TEXT SEGMENT:
::::::::::

There are, to be sure, a number of remarkably humourless accounts of humour on the library shelves. Some such studies come thickly furnished with graphs, charts, diagrams, statistics and reports of laboratory experiments. One glum trio of scientific researchers even appear to cast doubt on whether jokes actually exist. There are, however, some illuminating commentaries as well, a range of which I have drawn upon in this book. Theories of humour can be as useful as theories of polygamy or paranoia as long as they are marked by a certain intellectual modesty. Like any fruitful hypothesis, they need to acknowledge their own limits. There will always be anomalous cases, unresolved puzzles, awkward consequences, inconvenient implications and the like. Theories can be riddled with discrepancies and still perform some productive work, rather as a fuzzy photograph of someone can be better than no photograph at all, and a job worth doing is usually worth doing badly. The incomparable William Hazlitt quotes a fellow author, Isaac Barrow, as observing that humour is so versatile and multiform, a phenomenon of which any exhaustive definition is impossible to come by:
Sometimes it is lodged in a sly question, in a smart answer, in a quirkish reason, in a shrewd intimation, in cunningly diverting or cleverly restoring an objection; sometimes it is couched in a bold scheme of speech, in a tart irony, in a lusty hyperbole, in a startling metaphor, in a plausible reconciliation of contradictions, or in acute nonsense... a mimical look or gesture passeth for it; sometimes an affected simplicity, sometimes a presumptuous bluntness giveth it being; sometimes it riseth only from a lucky hitting upon what is strange: sometimes from a crafty wresting obvious matter to the purpose; often it consisteth in one knows not what, and springeth up one can hardly tell how... It is, in short, a manner of speaking out of the simple and plain way... which by a pretty surprising uncouthness in conceit or expression doth affect and amuse the fancy, shewing in it some wonder and breathing some delight thereto.
It would be a foolhardy theorist who would seek to cram all that into a single formula. Even so, humour is not simply an enigma, any more than poetry is. It is possible to say something relatively cogent and coherent about why we laugh, though whether I have done so in these pages is up to the reader to judge.
T.E.
2017
ON LAUGHTER
They laughed when I told them I wanted to be a comedian. Well theyre not laughing now.

::::::::::

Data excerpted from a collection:
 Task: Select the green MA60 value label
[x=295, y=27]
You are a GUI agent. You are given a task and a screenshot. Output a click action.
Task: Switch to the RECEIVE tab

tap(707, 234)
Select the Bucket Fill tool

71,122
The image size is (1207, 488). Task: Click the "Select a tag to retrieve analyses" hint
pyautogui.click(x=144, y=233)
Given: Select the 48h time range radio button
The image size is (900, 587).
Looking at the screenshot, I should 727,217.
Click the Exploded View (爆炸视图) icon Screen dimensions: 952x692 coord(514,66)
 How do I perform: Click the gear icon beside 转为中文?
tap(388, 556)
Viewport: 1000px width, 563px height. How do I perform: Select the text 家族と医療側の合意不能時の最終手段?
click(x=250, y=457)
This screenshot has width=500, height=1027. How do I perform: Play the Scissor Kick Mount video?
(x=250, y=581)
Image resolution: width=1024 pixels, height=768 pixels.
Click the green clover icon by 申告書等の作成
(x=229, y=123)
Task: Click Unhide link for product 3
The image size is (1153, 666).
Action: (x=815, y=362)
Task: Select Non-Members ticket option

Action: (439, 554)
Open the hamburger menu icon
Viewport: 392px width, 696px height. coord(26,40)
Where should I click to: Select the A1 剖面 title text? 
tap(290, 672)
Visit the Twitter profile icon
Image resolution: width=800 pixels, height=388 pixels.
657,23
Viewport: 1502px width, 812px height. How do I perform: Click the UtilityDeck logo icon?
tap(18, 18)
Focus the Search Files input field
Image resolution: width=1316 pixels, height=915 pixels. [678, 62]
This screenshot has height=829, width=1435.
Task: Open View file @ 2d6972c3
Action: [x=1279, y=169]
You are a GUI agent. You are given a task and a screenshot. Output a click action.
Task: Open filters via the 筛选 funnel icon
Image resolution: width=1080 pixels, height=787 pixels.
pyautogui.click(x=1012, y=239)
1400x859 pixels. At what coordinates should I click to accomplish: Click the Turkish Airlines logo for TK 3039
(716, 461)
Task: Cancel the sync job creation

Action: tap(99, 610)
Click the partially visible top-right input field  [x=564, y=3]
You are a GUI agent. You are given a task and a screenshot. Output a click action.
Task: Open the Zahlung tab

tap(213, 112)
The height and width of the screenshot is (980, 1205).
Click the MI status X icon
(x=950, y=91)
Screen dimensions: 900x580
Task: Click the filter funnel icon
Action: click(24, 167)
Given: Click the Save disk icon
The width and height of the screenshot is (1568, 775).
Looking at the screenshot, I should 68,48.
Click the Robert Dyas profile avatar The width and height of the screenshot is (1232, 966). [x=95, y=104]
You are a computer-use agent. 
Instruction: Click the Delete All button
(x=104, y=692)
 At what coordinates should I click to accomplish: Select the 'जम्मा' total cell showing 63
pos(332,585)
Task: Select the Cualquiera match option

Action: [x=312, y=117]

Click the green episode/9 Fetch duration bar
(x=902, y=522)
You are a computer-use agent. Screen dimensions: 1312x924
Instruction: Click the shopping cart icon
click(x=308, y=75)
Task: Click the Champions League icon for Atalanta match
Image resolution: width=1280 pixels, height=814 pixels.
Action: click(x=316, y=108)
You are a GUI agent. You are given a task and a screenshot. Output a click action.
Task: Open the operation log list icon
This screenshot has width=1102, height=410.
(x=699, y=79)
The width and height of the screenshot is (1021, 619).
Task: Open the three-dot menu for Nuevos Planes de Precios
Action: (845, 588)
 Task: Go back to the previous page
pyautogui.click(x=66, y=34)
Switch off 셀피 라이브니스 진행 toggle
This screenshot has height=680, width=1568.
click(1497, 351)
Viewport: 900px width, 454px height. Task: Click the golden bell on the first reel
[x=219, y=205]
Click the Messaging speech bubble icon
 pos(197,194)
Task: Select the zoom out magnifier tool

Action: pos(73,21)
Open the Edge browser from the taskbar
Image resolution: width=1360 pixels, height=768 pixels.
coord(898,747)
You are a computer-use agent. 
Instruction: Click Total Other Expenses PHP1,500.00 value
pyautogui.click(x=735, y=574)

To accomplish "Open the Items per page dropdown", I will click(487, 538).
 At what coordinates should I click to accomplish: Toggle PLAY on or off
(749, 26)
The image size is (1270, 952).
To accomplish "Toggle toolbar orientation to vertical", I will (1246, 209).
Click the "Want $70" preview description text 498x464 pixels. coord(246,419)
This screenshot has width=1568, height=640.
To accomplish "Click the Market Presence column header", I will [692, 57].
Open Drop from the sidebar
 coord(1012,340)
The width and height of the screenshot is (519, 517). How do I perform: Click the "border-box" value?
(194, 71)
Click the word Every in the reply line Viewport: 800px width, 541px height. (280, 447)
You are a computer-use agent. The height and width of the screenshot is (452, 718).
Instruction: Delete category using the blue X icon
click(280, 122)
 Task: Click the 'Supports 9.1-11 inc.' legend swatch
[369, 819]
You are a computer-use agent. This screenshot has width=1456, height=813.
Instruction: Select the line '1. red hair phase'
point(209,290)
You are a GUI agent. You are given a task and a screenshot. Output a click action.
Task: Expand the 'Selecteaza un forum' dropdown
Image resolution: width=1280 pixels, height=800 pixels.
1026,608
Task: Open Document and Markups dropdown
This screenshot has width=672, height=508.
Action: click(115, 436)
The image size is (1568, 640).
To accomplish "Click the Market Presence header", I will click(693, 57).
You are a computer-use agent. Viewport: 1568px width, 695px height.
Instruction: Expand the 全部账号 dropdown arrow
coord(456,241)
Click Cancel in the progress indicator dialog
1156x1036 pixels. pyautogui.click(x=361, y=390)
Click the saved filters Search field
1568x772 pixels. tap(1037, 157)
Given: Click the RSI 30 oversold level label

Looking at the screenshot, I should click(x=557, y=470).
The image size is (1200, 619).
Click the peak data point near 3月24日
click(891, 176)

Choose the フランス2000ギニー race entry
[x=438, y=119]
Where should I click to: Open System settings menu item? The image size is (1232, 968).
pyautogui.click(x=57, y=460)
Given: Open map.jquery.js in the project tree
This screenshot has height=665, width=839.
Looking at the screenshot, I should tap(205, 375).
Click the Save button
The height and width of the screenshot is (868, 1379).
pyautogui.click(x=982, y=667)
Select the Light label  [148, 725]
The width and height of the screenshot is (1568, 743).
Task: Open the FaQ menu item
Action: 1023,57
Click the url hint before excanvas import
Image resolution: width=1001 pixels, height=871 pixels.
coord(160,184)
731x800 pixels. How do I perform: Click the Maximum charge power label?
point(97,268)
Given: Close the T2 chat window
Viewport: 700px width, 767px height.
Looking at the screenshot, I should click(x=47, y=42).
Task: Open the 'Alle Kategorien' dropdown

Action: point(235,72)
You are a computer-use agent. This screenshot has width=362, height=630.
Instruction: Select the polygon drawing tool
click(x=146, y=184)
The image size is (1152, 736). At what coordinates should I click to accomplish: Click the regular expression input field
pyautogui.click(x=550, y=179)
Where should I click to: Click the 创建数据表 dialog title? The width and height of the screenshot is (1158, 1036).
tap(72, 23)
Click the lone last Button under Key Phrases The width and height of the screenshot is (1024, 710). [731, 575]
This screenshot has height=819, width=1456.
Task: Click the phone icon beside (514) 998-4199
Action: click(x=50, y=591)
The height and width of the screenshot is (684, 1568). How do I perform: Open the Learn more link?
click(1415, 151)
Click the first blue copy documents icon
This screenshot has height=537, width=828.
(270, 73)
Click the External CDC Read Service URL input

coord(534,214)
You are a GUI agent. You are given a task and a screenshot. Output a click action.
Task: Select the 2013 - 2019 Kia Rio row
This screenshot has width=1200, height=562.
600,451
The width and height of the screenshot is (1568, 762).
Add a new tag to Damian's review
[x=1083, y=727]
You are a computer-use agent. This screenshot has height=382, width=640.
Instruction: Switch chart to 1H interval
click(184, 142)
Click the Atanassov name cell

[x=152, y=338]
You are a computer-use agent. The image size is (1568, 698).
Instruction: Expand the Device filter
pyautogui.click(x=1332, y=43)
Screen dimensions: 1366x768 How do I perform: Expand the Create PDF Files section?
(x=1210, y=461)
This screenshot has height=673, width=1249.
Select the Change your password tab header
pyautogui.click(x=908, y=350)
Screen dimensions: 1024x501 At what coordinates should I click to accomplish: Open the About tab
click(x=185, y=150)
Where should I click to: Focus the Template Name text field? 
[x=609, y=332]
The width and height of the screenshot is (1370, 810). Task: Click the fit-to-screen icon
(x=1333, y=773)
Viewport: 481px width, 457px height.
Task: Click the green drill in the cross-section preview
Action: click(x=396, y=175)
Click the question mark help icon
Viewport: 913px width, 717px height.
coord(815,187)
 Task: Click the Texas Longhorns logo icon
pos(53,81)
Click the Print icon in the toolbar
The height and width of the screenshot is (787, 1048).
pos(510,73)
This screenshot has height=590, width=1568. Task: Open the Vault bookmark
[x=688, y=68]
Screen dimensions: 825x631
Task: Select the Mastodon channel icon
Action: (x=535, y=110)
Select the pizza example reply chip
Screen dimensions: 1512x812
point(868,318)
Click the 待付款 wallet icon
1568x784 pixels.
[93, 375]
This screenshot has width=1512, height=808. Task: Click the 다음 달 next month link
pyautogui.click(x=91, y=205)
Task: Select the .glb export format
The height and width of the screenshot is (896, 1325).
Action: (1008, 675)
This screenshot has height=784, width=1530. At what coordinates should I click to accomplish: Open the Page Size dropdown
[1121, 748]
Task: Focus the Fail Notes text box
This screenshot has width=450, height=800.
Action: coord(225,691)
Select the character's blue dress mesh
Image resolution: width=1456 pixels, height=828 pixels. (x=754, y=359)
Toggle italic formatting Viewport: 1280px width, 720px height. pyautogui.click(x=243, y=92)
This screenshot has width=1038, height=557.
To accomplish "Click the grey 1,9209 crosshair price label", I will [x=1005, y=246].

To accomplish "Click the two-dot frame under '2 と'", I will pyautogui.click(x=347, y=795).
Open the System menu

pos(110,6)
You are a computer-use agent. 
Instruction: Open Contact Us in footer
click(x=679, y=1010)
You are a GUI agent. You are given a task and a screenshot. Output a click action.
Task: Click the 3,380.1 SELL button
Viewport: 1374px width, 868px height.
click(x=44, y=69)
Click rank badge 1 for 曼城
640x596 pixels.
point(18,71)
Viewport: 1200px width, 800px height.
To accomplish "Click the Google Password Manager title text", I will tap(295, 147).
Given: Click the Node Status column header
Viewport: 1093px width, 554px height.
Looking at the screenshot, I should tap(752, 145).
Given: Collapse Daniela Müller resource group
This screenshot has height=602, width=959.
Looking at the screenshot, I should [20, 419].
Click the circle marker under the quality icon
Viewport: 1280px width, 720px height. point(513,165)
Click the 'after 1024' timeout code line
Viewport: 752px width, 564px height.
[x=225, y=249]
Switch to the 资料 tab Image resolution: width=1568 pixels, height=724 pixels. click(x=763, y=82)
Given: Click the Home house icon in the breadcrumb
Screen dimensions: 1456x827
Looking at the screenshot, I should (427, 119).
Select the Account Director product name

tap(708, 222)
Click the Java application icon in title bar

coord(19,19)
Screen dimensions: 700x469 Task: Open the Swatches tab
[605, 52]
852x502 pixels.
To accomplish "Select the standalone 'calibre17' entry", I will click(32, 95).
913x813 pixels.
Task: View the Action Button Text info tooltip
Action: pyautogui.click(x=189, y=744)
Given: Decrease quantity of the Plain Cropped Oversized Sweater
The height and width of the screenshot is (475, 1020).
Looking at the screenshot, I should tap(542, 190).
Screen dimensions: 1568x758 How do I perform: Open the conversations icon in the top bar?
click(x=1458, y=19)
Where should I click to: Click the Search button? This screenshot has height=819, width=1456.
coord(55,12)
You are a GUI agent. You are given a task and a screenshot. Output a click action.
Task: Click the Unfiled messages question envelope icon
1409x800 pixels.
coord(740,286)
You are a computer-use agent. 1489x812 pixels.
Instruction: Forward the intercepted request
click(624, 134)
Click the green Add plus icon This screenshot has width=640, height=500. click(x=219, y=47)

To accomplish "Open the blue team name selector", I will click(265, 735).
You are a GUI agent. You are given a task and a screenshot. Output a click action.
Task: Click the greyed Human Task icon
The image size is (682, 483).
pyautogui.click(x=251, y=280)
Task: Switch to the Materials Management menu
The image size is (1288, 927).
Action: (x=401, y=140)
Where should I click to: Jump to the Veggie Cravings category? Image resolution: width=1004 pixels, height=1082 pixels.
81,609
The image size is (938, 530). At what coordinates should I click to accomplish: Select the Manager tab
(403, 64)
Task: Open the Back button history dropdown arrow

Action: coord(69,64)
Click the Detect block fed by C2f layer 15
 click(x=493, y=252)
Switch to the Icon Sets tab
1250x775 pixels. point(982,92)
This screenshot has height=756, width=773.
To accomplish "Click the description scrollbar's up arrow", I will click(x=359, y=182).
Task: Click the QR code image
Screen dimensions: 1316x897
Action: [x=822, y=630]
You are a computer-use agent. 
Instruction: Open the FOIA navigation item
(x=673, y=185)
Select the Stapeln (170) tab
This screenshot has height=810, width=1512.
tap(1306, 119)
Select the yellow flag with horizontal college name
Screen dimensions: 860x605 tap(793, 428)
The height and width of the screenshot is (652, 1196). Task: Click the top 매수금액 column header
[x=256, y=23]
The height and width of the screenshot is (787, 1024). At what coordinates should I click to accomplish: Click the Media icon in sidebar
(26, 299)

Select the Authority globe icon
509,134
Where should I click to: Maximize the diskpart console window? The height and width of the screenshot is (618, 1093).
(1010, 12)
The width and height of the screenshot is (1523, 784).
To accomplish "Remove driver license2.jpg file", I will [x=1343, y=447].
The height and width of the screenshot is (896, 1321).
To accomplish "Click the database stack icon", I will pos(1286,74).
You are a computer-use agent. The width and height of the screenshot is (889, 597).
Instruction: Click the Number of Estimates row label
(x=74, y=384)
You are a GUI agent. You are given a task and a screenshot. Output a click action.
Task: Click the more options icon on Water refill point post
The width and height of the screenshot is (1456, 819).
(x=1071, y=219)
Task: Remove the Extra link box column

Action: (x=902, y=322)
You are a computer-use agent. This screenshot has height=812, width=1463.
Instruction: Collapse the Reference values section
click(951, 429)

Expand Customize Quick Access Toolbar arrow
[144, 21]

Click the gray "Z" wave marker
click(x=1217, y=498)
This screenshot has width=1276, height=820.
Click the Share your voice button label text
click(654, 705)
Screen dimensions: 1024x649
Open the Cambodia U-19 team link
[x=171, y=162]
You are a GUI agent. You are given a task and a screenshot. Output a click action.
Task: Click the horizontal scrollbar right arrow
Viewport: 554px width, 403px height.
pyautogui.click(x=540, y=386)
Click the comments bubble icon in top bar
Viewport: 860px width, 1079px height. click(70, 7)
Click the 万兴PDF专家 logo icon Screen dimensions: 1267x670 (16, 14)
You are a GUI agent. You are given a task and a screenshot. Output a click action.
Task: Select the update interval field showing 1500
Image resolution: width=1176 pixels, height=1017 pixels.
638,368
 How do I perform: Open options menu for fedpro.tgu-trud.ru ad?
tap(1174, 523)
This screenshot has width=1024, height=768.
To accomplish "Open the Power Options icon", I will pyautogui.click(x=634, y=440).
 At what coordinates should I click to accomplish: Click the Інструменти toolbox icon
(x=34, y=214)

::::::::::

WHAT IS EXPECTED:
Please answer these questions from the text on humor:
1. What does one trio of scientific researchers appear to cast doubt on?
2. Which fellow author does William Hazlitt quote?
3. To what does the text compare a theory that is riddled with discrepancies yet still does productive work?

ANSWER IN FULL:
1. Whether jokes actually exist.
2. Isaac Barrow.
3. A fuzzy photograph of someone, which can be better than no photograph at all.